In 1932, Gaba took soap carving one-step further. He carved a lifelike, full-sized mannequin he named Cynthia for use in a Saks Fifth Avenue window displays. Based on New York socialite Cynthia Wells, she was the first of a series of mannequins known as “Gaba Girls,” each of which was modeled on a real life New York society woman. It was a game-changer for window displays. Mannequins had previous been made of wax—both creepy and prone to melting in the windows in the summer.
Gaba decided to use Cynthia as marketing scheme for the line of mannequins and his own career. He took her as his date to events. Visitors to his apartment would encounter her “hanging out” with a book or a cup of coffee. (Or a cigarette. Cynthia was definitely a smoker.) She began to show up in the society pages.
Cynthia took on a life of her own after Gaba posed with her (it?) in a humorous Life Magazine photo shoot with Alfred Eisenstaedt in 1937. Suddenly she was a celebrity, and just like modern influencers, swag began to roll in Tiffany and Cartier sent her jewelry. Lilly Daché designed hats for her.** Courtiers sent her their latest designs and furriers sent her minks. Cynthia had a credit card from Saks, season tickets to a box seat at the Metropolitan Opera, a newspaper column and a radio show. (I assume Gaba did all the talking, but I don’t really know.) She appeared in a movie with Jack Benny in 1938
The joke ended in 1942, when Gaba was conscripted into the army. He shipped Cynthia home to his mother in Hannibal, with instructions that she continue to be treated like a “real girl”*** One day Cynthia accompanied Mrs. Gaba to the beauty salon, where she fell off a chair and shattered into a million pieces, give or take a thousand. The press reported that Gaba was distraught at her death. Gaba rebuilt her after the war, but the magic was over.
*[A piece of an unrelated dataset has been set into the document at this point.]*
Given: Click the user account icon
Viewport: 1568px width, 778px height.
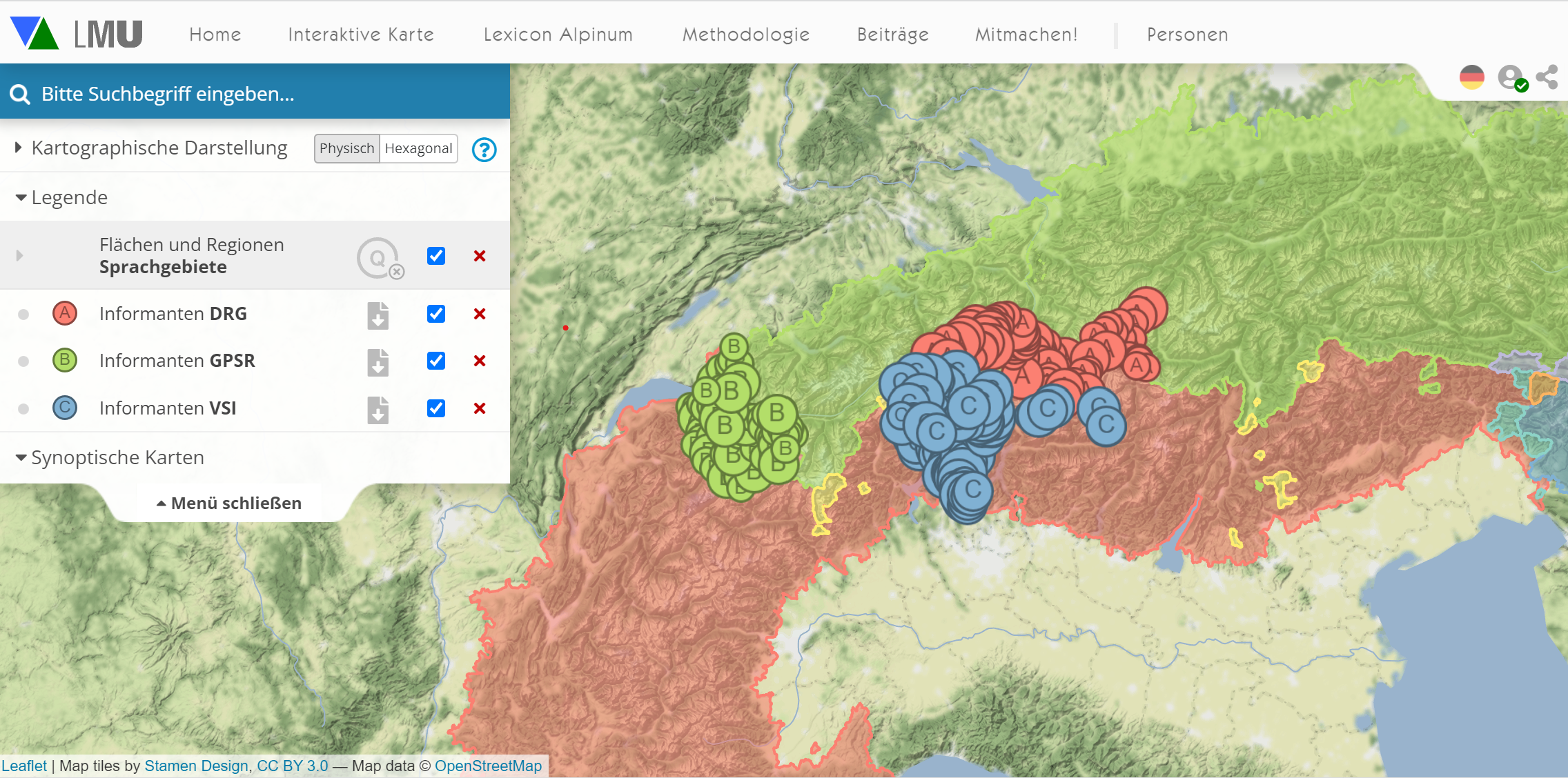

Gaba continued to be force in what the trade called visual merchandising.
*There is a certain brilliance to this as a merchandising campaign: Proctor and Gamble got “feel good” publicity and sold kids lots of soap.
**I must admit I had to look up Lilly Daché. Turns out she was a big deal in the fashion world of the 1930s and 1940s.
***Pinocchio reference, in honor of Ukulele Ike.